- GDP (PPP):
- $46.2 billion
- 4.8% growth
- 3.6% 5-year compound annual growth
- $5,562 per capita
- Inflation (CPI):
- FDI Inflow:
Honduras’s economic freedom score is 60.2, making its economy the 93rd freest in the 2019 Index. Its overall score has decreased by 0.4 point, with declines in scores for trade freedom, judicial effectiveness, and government integrity exceeding a significant increase in fiscal health. Honduras is ranked 20th among 32 countries in the Americas region, and its overall score is just above the regional average but below the world average.
Although policymaking is hampered by legislative gridlock, the government continues to prioritize fiscal consolidation and implementation of structural reforms to improve tax collection and streamline public-sector institutions. These and other reforms are needed to spark more self-sustained economic growth. Although steps have been taken to open the domestic market and facilitate engagement in global commerce, the business environment still suffers from weak protection of property rights and political instability. Systemic corruption erodes the rule of law and public trust.

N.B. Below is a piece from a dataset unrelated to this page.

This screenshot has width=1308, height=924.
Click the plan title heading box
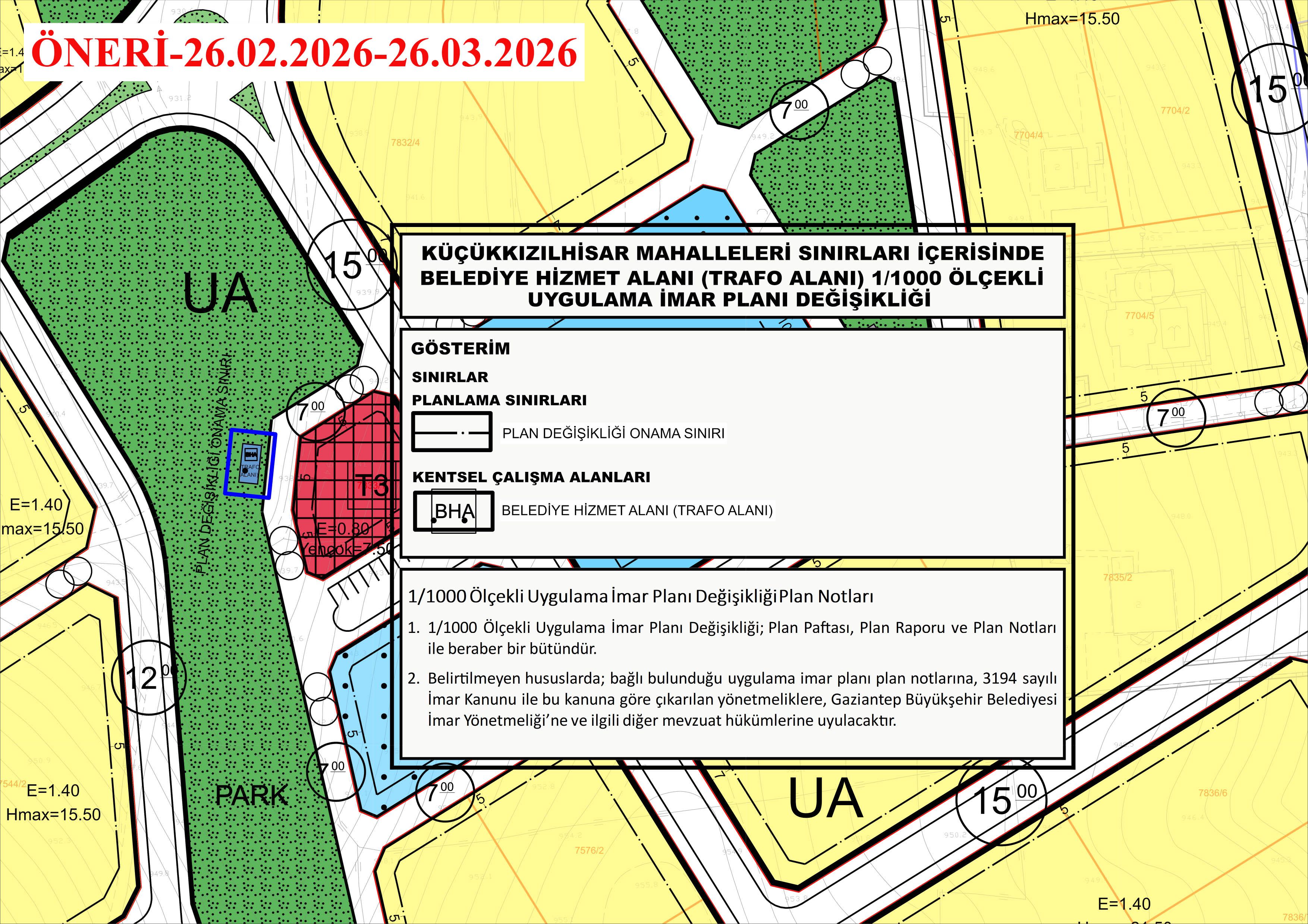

Honduras is Central America’s second-poorest country and has one of the world’s highest homicide rates. Gangs and transnational criminal networks prey on communities, often in collusion with authorities. The country’s location leaves it vulnerable to money laundering and narco-trafficking. Juan Orlando Hernández of the center-right National Party was reelected president in November 2017. Although credible allegations of fraud provoked a crisis in the weeks after the election, political stability eventually returned. Historically dependent on exports of bananas and coffee, Honduras has diversified its export base to include apparel and automobile wire harnessing, but the economy remains heavily dependent on U.S. trade and remittances.
Approximately 80 percent of the privately held land in Honduras is either untitled or improperly titled. Because the judicial system is weak and politicized, it often takes years to resolve title disputes. Rampant corruption and weak state institutions make it virtually impossible to combat threats posed by violent transnational gangs and organized criminal groups. Honduras has one of the world’s highest murder rates.

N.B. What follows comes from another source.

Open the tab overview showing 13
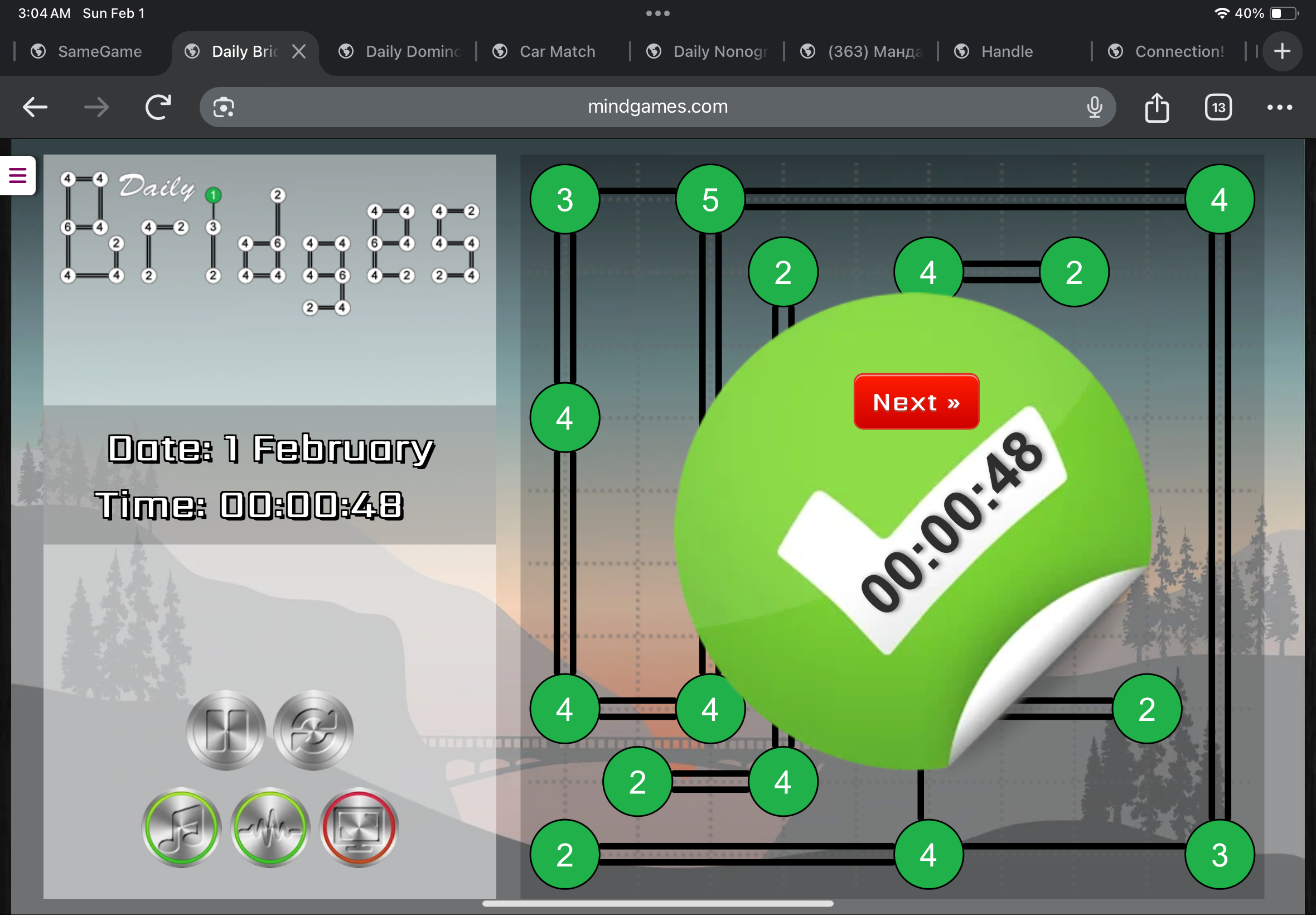tap(1217, 107)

The top individual income and corporate tax rates are 25 percent (27.5 percent for corporations with an added social contribution tax). The overall tax burden equals 21.6 percent of total domestic income. Over the past three years, government spending has amounted to 27.0 percent of the country’s output (GDP), and budget deficits have averaged 0.4 percent of GDP. Public debt is equivalent to 43.9 percent of GDP.
The inefficient regulatory environment does not encourage dynamic entrepreneurship, and the cost of forming a business is burdensome. Labor regulations are outmoded, and a large proportion of the labor force works in the informal sector. The government maintains price controls for basic food items, fuel, water, telecommunications, and ports and often imposes temporary price controls on other basic goods.
The combined value of exports and imports is equal to 102.4 percent of GDP. The average applied tariff rate is 2.8 percent. Additional barriers impede imports of certain agricultural goods. The regulatory systems may act as barriers to foreign investment. The financial sector remains relatively stable and continues to expand. About 51 percent of adult Hondurans have access to an account with a formal banking institution.